Google Phrase-Based Indexing Patent Granted

Sharing is caring!

A Related Patent to Phrase-Based Indexing that Clusters Concepts Those Pages Rank For

Before becoming a co-founder of the new search engine Cuil, Anna Lynn Patterson worked at Google on a way of looking at how often different phrases appeared together on pages of the Web. She worked on a series of patent applications with a common description, with different claims sections that itemize different parts of phrase-based indexing.

I summarized the description from one of the patent filings in my post from December 29, 2006, in Phrase Based Information Retrieval and Spam Detection

One of the patent applications from that series, Automatic taxonomy generation in search results using phrases, which I hadn’t originally come across back in 2006, come out today. It covers the idea of taking documents that share related phrases and clustering them with related phrases to provide search results that might cover a range of categories related to search queries.

Clustering under Phrase-Based Indexing

What do I mean by clustering?

I watched a great example of clustering this weekend during a television show on Global Warming.

The show used a golfing analogy to describe the differences between attempting to predict weather patterns for a few days in the future and for a much longer period of time.

Using different theories to try to forecast the weather for three or four days in the future is a little like trying to put a golf ball into the hole from about ten feet away. Imagine each variation of a theory to predict the weather as a swing and a golfball approaching the hole as a prediction.

Because the distance isn’t too far, most of the golf balls hit will come very close to the hole. They will cluster around it. So if you have 50 different theories, you may end up with 50 golf balls close together around the hole.

Predicting the weather a few years in the future based upon different theories may be more like trying to hit a golf ball into a hole from 250 feet away. Hit a few thousand golfballs towards the hole, and they will be further apart. You may see a pattern emerge. Some balls will be closer together and some clusters will be further from another.

Similar golf swings (or similar theories) may result in some golf balls closer together. When you have clusters of golfballs farther apart, they may result from golfball swings (or theories) that are very different. The clusters could cover different categories of theories related to predicting the weather.

Clusters and Phrases

One of the main ideas behind the phrase-based indexing system is to explore documents found on the Web and see how often the same phrases co-occur within the same documents. So this indexing system may go out on the Web. It may identify how frequently certain phrases tend to co-occur in the same documents and mark them as related.

So, pages that include the phrase “baseball stadium” may include other phrases such as “ball game,” “bleachers,” “home plate,” and other related phrases.

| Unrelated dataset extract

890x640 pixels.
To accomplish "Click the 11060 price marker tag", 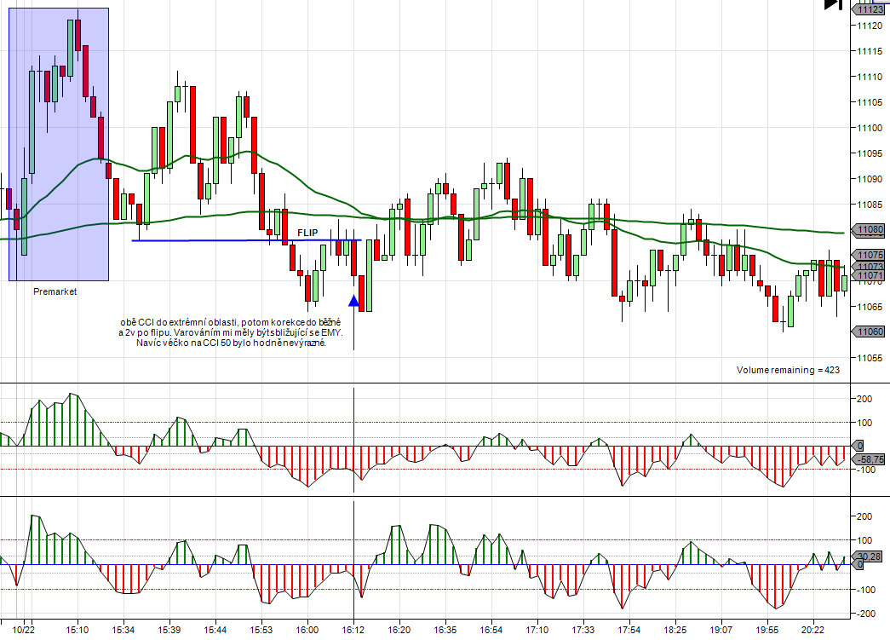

Once locations of phrases get found, clustering may decide which pages to show in search results. Those would come from the phrases included in a search query and phrases related to those query phrases.

Clusters On the Web


The patent provides an example of how clustering might decide which pages to show. It would affect the order those display in.

Someone searches for the query “blue merle agility training,” it comes from the phrases “blue merle” and “agility training.” The search engine returns 100 results. Besides, clusters may work with related phrases found earlier by the phrase-based indexing system.

Related phrases for “blue merle” might be “Australian Shepherd,” “red merle,” “tricolor,” and “Aussie.”

Related phrases for “agility training” might be “weave poles,” “teeter,” “tunnel,” “obstacle,” and “border collie.”

In the example, the patent tells us that the system will count the number of documents containing each related phrase. So, for example, if the phrase “weave poles” shows up in 75 of the 100 documents, and “teeter” appears in 60 documents, and “red merle” appears in 50 documents, then we have three clusters (or the first three clusters).

The first cluster would have the name “weave poles.” A certain number of documents from that cluster get presented in the search results. The second cluster would have the have name “teeter.” A selected number of results would get presented from that cluster. Finally, the third would have the name “red merle.” Many documents would be in search results from that cluster.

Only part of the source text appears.